Reconfiguration en douceur au sein de la majorité présidentielle. En toile de fond, il y a l’enjeu de la succession ouverte de Joseph Kabila cristallisée autour de la très sensible question de la désignation de son dauphin. Personne n’ose en parler publiquement dans le camp présidentiel mais dans le plus grand secret, chaque prétendant pousser ses pions, tisse sa toile quoique le mystère reste entier quant à savoir si Kabila allait passer la main enfin.
Des prétendants, il y en a deux qui sont les plus cités, Augustin Matata Ponyo et Aubin Minaku Ndjalandjoku. Depuis un certain temps, Néhémie Mwilanya aussi qui se serait découvert soudainement une ambition présidentielle. Comme tout décor, celui-ci se prolonge sur des coulisses avec lesquelles il faudra compter pour une compréhension générale de la situation.
Ne sont- elles peut-être pas déterminantes dans la combinaison des rôles ces coulisses si chères à Evariste Boshab qui l’ont vu rebondir là où personne ne l’attendait le moins. Presque tous étaient lancés à spéculer sur Matata ou Minaku lorsque contre toute attente Kabila désigne discrétionnairement Boshab pour patronner l’investiture de Ramazani Shadari comme secrétaire permanant du PPRD reformé.
Un geste qui a brisé le rituel traditionnel du sortant en droit en droit d’introniser l’entrant. Du coup, il s’est matérialisé dans l’espace public ce petit soupçon de complicité longtemps chuchoté au Palais de la nation entre Joseph Kabila et l’homme qui lui a apporté la victoire électorale en 2011, à lui et au PPRD. C’est dire que Boshab était encore consulté.
Mieux, qu’il a un mot à dire dans la prise de décision sur des questions clés, même si l’ancien secrétaire général du PPRD reste très discret, partagé entre ses enseignements à l’université et de longues réflexions stratégiques dans ses bureaux du quartier Utexafrica de Kinshasa. C’est ça qui fait sa force ou sa faiblesse, sa grande capacité d’anticipation, sa très grande propension à dire les choses telles qu’elles sont, à dire la vérité au chef.
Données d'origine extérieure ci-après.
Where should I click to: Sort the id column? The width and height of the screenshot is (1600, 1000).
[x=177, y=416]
Quand il écrit par exemple «Révision constitutionnelle ou inanition de la nation», il énerve certes le ruisseau constitutionnel qui coule tranquillement depuis 2006, mais ne dit pas moins à la majorité qu’il faut savoir s’assumer et assumer la volonté du chef, avouée et inavouée. Entre les deux dauphins pressentis, Boshab a pris un rôle beaucoup plus avantageux qui consiste à demeurer un pôle d’influence dans l’ombre susceptible de jouer au faiseur des monarques le moment venu. Ceux qui le comprendront plutôt ne seront pas surpris au moment où les choses basculeront d’un côté comme de l’autre.
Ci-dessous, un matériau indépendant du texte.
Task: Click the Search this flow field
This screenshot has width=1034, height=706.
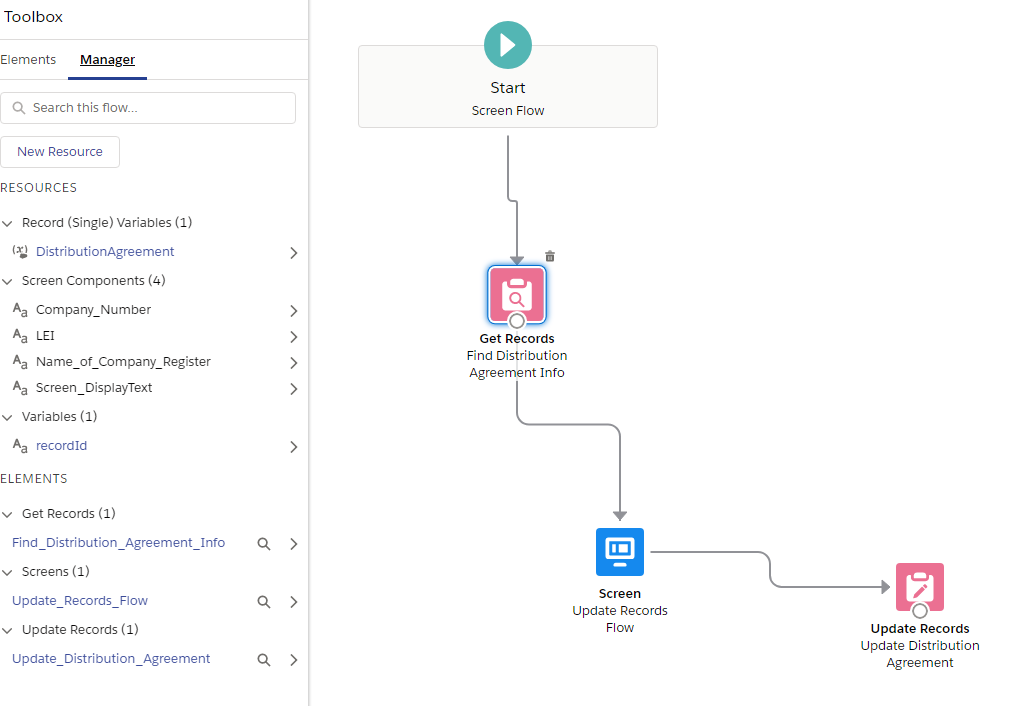Action: [x=148, y=108]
Dans cette ombre si propice à Boshab, celui-ci se fait contrebalancer par le limbe politico-militaire katangais de la kabilie à la recherche de son propre dauphin à piocher dans le «terroir». Parmi ses animateurs les plus influents et les plus actifs, il y a le Général John Numbi. Ici le schéma passe par un ralliement du ministre gizengiste mais au fond pro-Kabila – Martin Kabwelulu, quitte à en faire le candidat mulubakat a l’intercession des intérêts du PALU et des gardiens du temple de Manono.